Fig 3. Threshold of TRPC5 mechanosensitivity.

(A) representative time-series traces showing [Ca²⁺]_i in TRPC5-expressing HEK293 cells in response to different osmolarities. Blue bar on top indicated duration of hypoosmolarity. (B) quantification of the [Ca²⁺]_i response at different osmolarities. *, p<0.05 compared to 270 mOsm. (C) representative traces showing the stretch-activated channel under different pipette pressures from a single cell-attached patch of TRPC5-expressing CHO-K1 cell. (D) quantification of single-channel open probabilities (NPo) of under different pipette pressure as in (C). *, p<0.05 compared to 0 mmHg.

Fig 4. Actin filament is essential to TRPC5 mechanosensitivity to hypoosmotic stress.
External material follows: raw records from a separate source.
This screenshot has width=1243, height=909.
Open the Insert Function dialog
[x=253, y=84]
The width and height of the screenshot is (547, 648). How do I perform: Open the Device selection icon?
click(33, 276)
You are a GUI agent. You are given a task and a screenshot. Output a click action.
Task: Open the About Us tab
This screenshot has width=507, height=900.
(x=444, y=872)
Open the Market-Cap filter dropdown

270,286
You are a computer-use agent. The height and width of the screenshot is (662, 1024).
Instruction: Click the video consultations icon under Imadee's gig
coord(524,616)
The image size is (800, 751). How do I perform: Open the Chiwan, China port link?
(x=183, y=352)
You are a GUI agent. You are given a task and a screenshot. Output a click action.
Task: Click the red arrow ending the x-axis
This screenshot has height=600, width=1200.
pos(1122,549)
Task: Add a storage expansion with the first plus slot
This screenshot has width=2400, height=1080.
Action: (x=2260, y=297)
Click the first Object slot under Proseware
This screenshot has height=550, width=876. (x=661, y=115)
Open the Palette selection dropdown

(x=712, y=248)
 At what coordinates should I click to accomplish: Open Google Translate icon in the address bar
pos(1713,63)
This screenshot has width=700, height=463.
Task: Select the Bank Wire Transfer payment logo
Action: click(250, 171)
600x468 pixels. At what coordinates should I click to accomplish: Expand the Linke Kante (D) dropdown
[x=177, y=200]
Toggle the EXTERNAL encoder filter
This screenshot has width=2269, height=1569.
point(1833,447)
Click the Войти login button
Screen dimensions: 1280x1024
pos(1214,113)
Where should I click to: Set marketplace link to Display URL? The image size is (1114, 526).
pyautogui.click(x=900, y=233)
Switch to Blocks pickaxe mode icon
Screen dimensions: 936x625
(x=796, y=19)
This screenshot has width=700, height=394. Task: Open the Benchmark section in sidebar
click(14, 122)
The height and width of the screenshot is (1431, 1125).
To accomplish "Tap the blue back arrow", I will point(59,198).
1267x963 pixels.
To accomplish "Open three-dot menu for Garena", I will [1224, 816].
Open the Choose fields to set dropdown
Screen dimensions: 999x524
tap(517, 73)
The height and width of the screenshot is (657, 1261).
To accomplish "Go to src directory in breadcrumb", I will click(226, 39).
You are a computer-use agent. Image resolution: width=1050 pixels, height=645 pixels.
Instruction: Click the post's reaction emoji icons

(A) a representative time-series trace showing [Ca²⁺]_i responses to different osmolarities in TRPC5-expressing HEK293 cells that were pretreated with 25 μM cytochalasin D for 45 min. (B) summary showing effect of 25 μM cytochalasin D treatment on the [Ca²⁺]_i responses to hypoosmolarity. (C) representative time-series traces showing [Ca²⁺]_i responses to 100 μM LaCl₃ (La³⁺, arrow indicates time of addition) in cells that were treated with or without 25 μM cytochalasin D. (D) summary of the [Ca²⁺]_i responses to 100 μM carbachol (Cch) or 100 μM LaCl₃ (La ³⁺). n.s. denotes "not significant". E, a representative cell-attached patch of TRPC5-expressing CHO-K1 cells pretreated with 5 μM cytochalasin D at 0 mmHg and -40 mmHg pipette pressure. F, quantifications of channel open probability (NPo) from patches with or without cytochalasin D treatment. NPo of cytochalasin D treated patches is significantly lower compared to the untreated at -40 mmHg (*, p<0.05), and is significantly higher compared to that at 0 mmHg (#, p<0.05). (G) representative time-series trace showing [Ca²⁺]_i response to different osmolarities in HEK293 cells expressing ΔC-TRPC5, a truncated form lacking the C-terminal PDZ-binding motif. (H) summary of [Ca²⁺]_i responses to different osmolarities in ΔC-TRPC5-expressing HEK293 cells. *, p<0.05 compared to 270 mOsm.